__TASK REQUIREMENTS__
Write back, word for word, the lines from the one containing "Enable the Share checkbox" to the end of the listing below. Include nothing else, and no pictures.

####################

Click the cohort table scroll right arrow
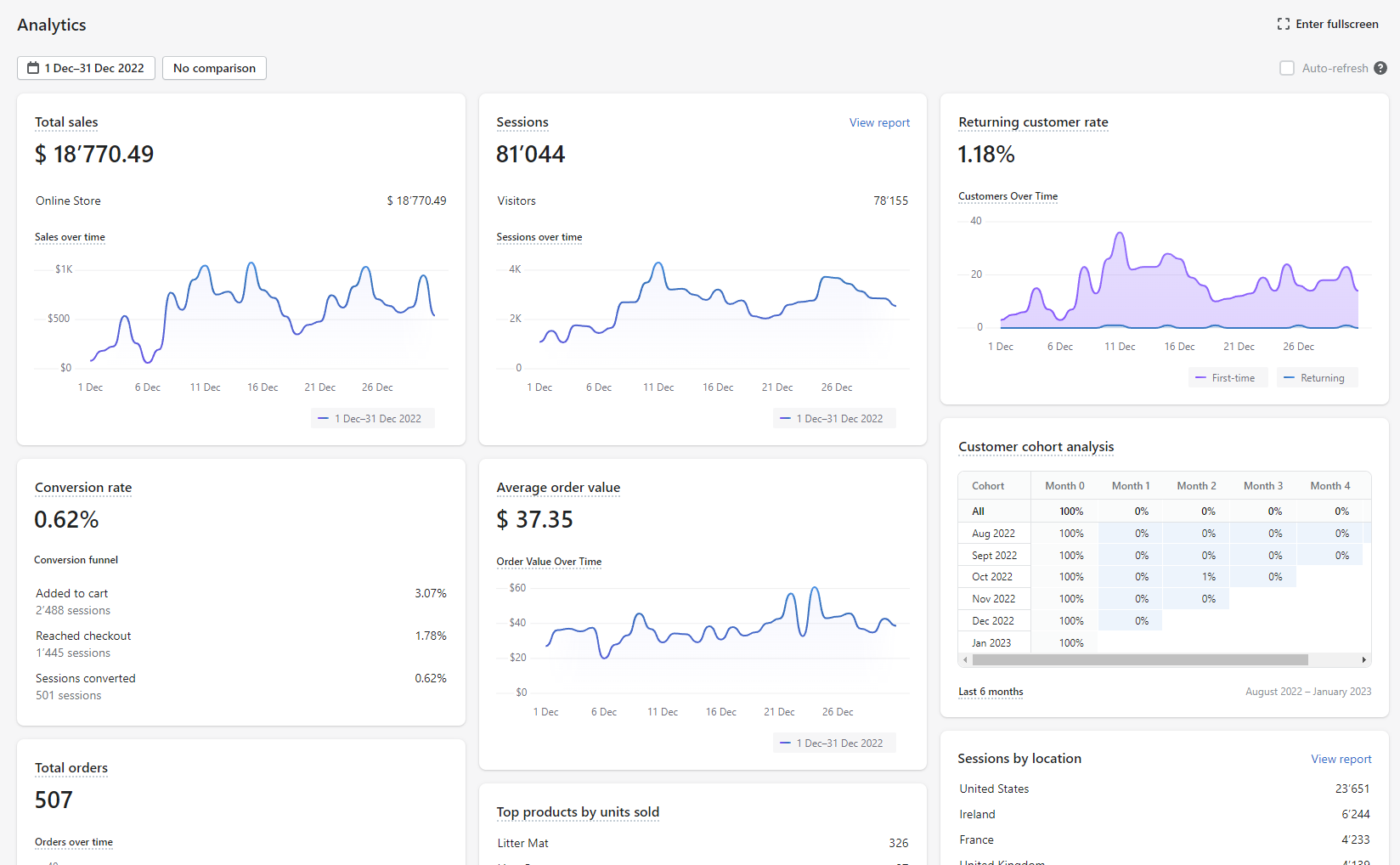The width and height of the screenshot is (1400, 865). tap(1364, 660)

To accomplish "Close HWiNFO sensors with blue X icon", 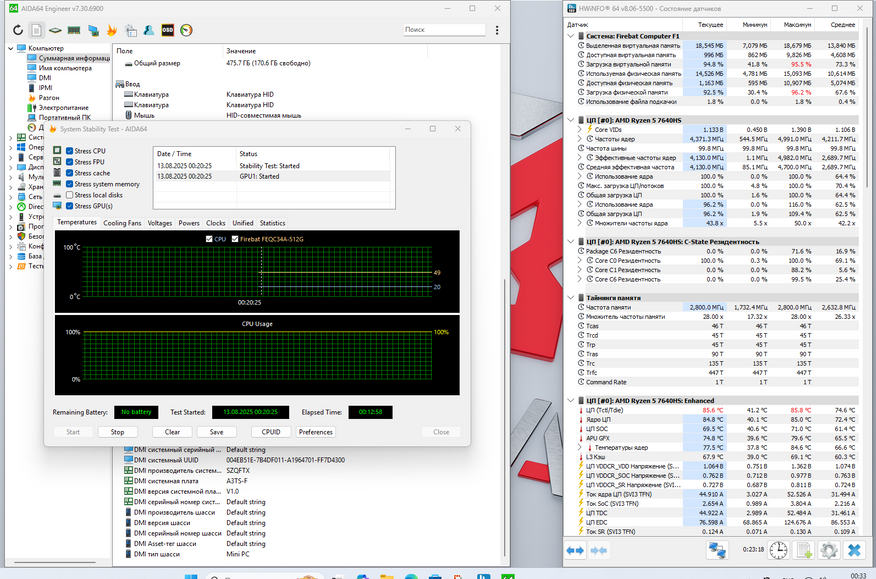I will pos(855,550).
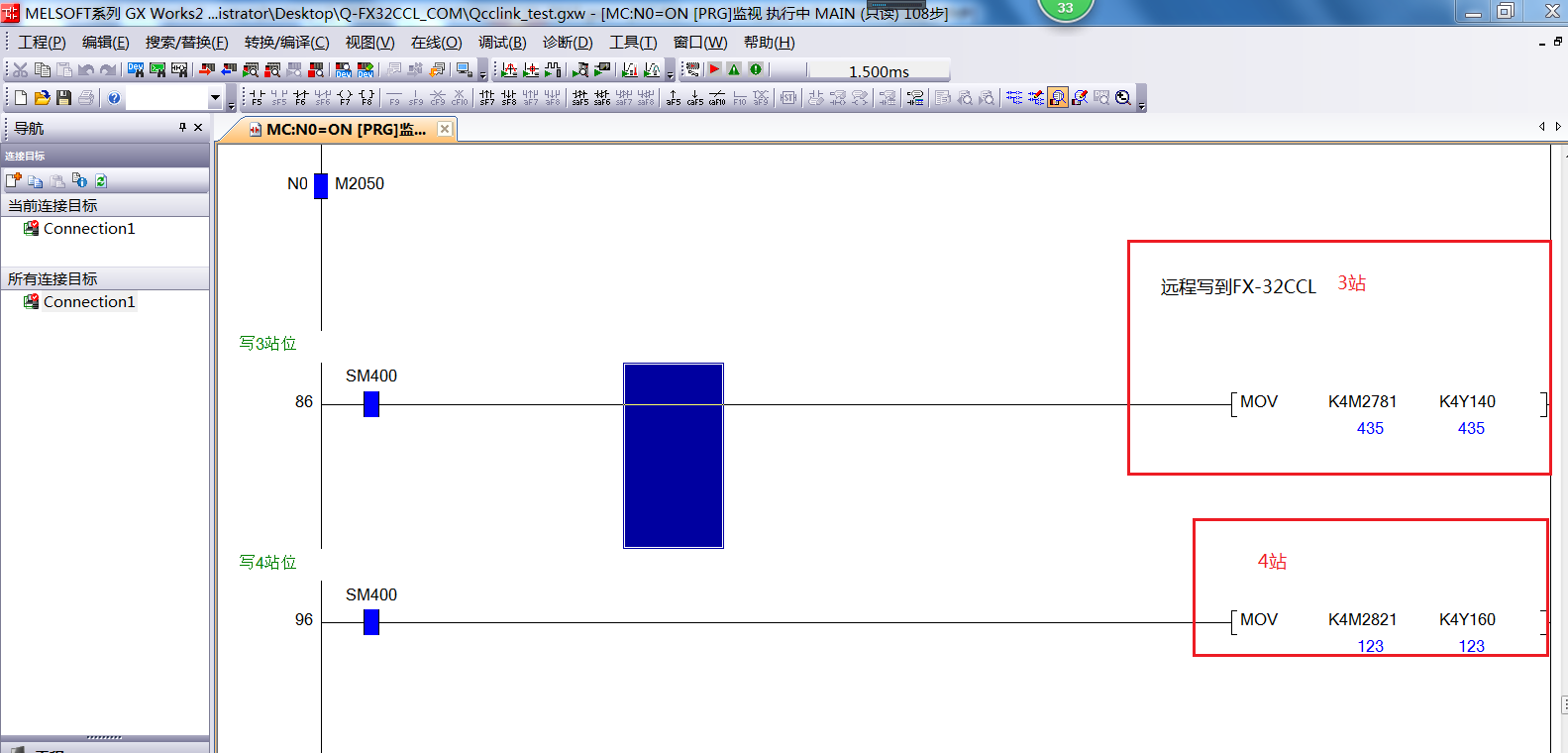Screen dimensions: 1568x753
Task: Click the large blue selected block in ladder
Action: (673, 455)
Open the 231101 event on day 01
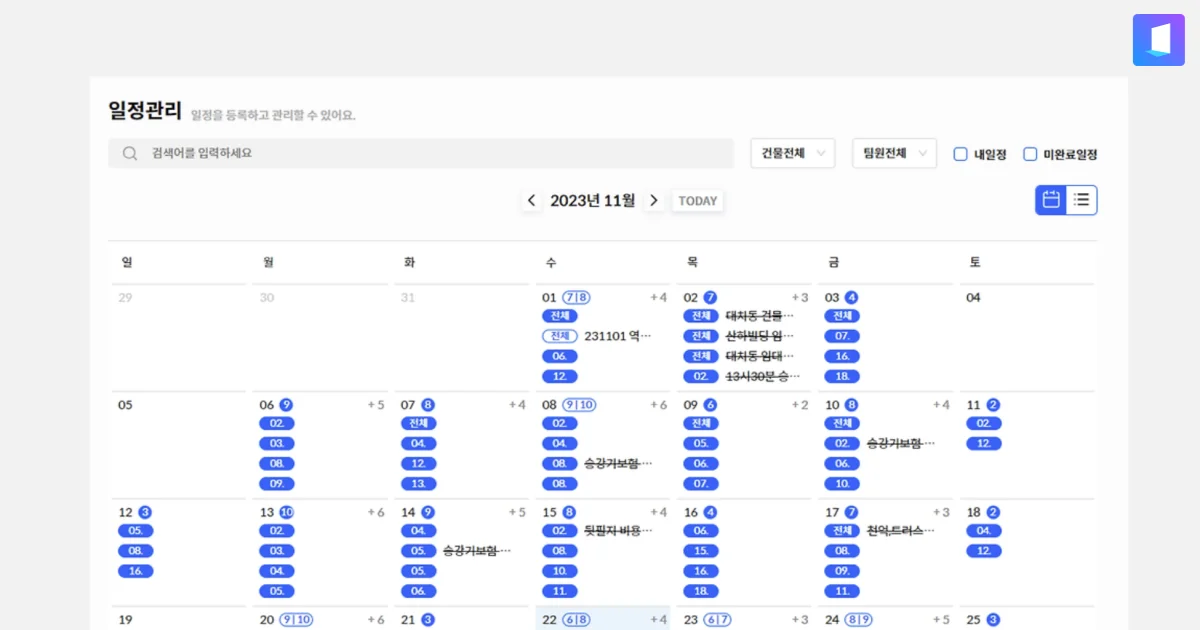 pyautogui.click(x=617, y=336)
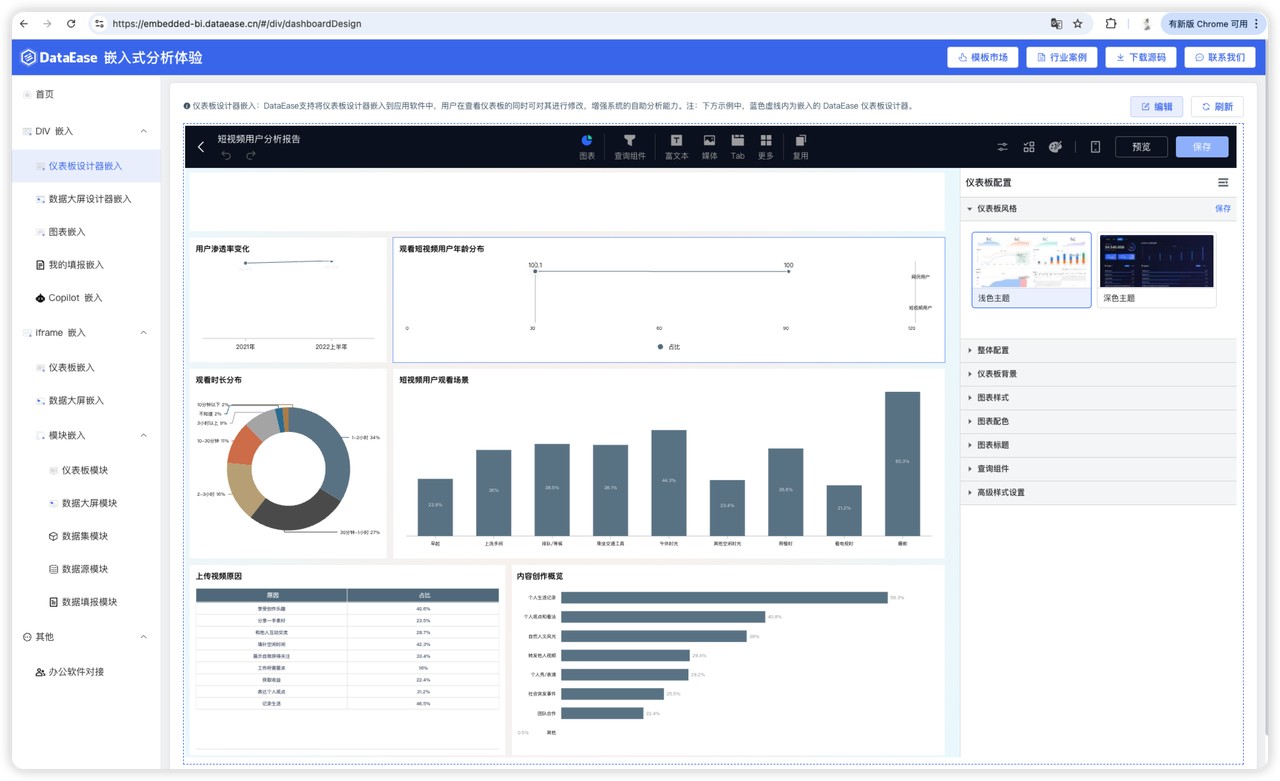Image resolution: width=1280 pixels, height=781 pixels.
Task: Select the 深色主题 dark theme thumbnail
Action: tap(1156, 269)
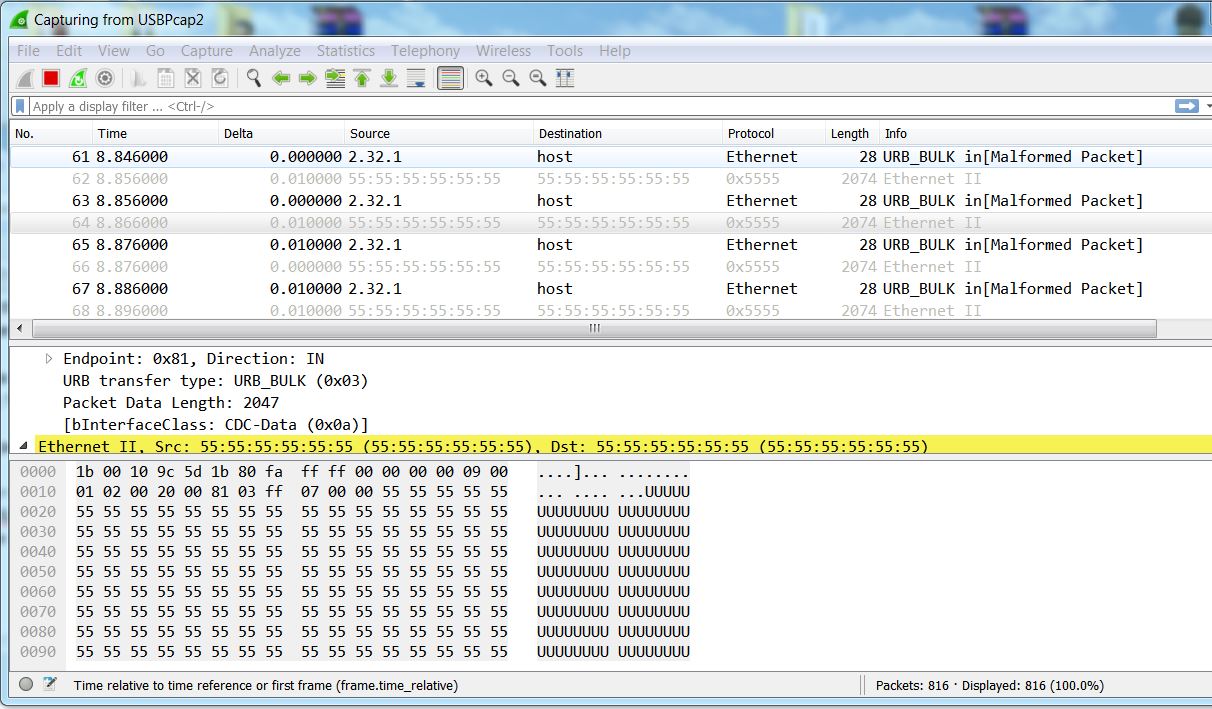
Task: Go to the first packet
Action: point(362,78)
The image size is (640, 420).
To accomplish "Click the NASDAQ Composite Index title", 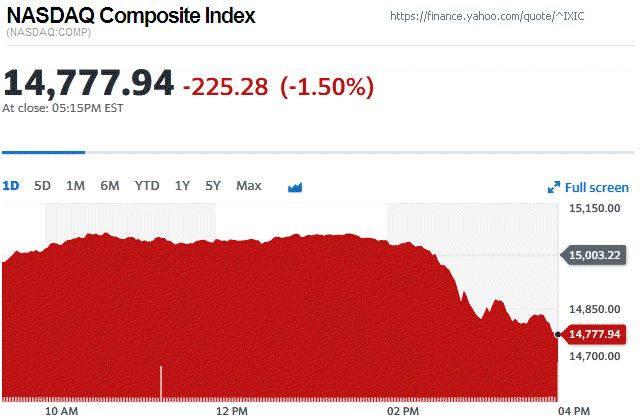I will pos(130,16).
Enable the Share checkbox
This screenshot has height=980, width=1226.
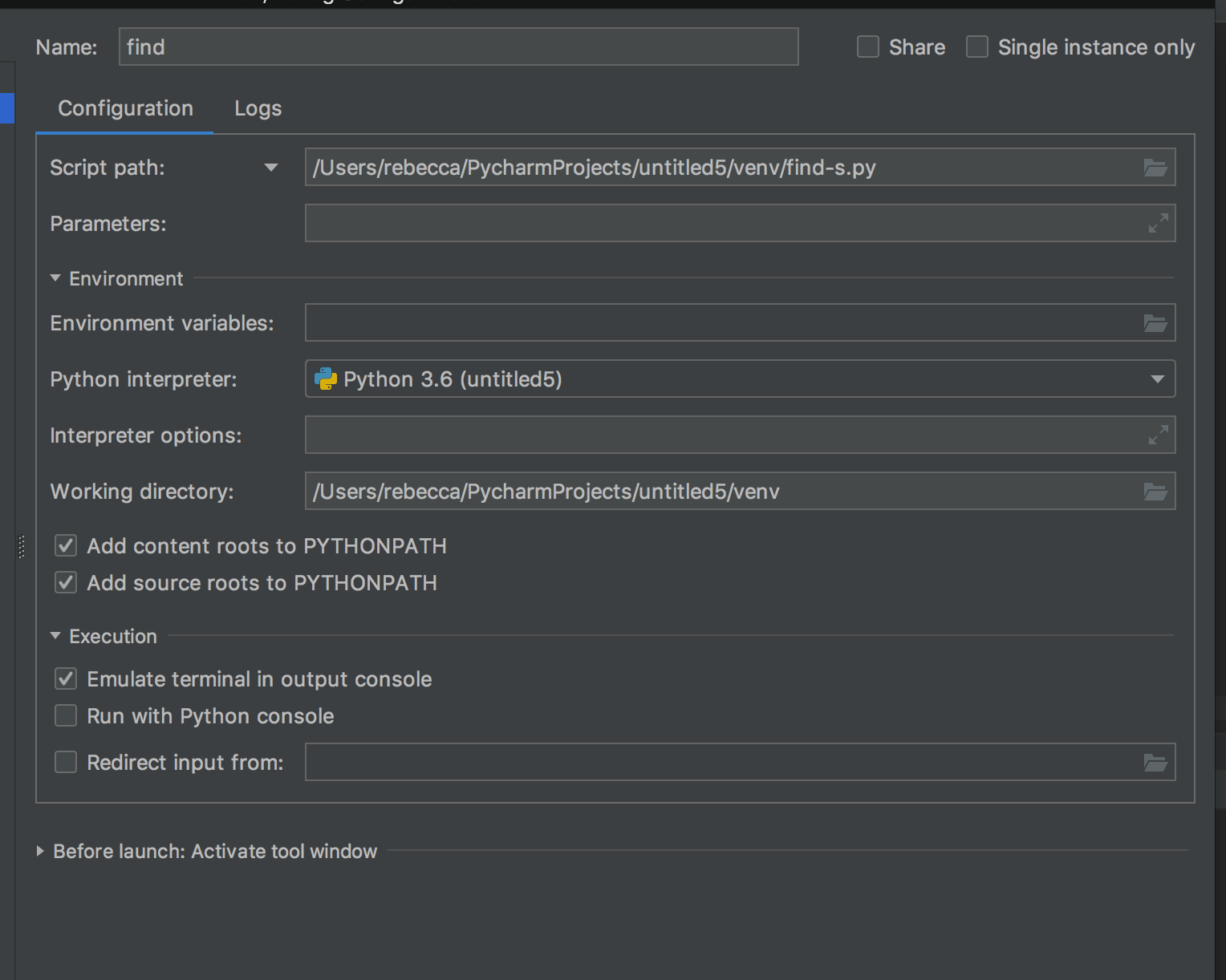[x=868, y=47]
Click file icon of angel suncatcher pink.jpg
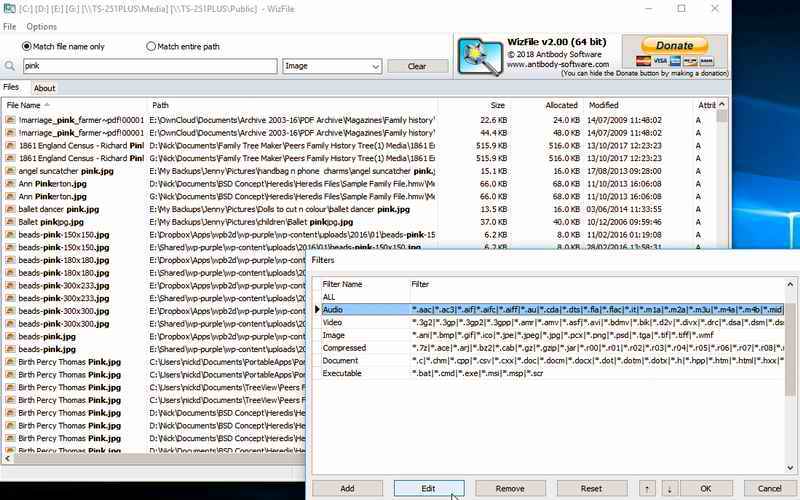Viewport: 800px width, 500px height. [10, 171]
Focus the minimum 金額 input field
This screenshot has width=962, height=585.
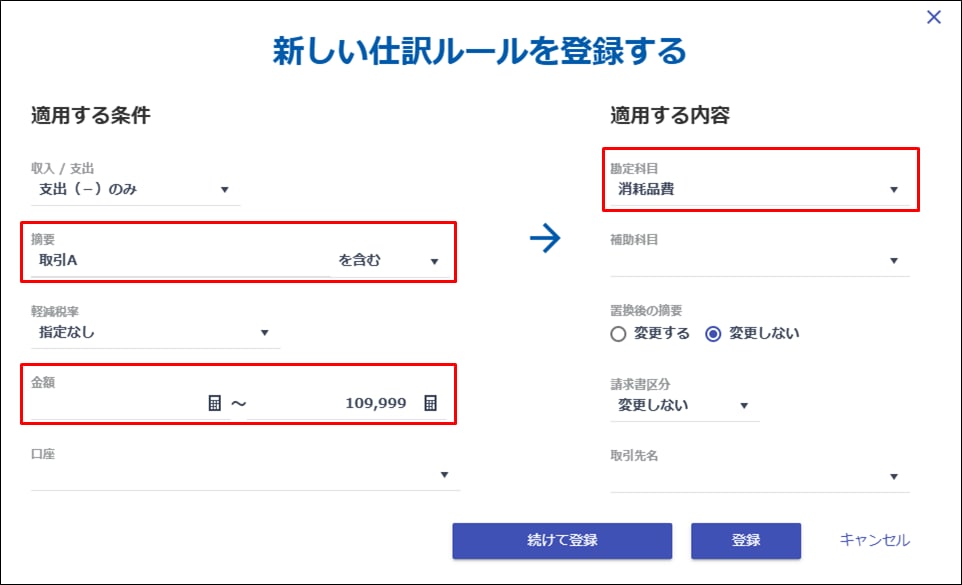point(115,403)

####################

__YOUR RESPONSE__
Enable the Share checkbox
This screenshot has height=980, width=1226.
[x=868, y=47]
Click file icon of angel suncatcher pink.jpg
Viewport: 800px width, 500px height. [10, 171]
Focus the minimum 金額 input field
This screenshot has width=962, height=585.
point(115,403)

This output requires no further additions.